BEGIN Data for this exercise

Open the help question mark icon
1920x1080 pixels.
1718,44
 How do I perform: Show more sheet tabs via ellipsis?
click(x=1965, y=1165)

END Data for this exercise

### [Work request]
Please write out the records from above, keeping every line exact.

### [Finished exercise]
Open the help question mark icon
1920x1080 pixels.
1718,44
 How do I perform: Show more sheet tabs via ellipsis?
click(x=1965, y=1165)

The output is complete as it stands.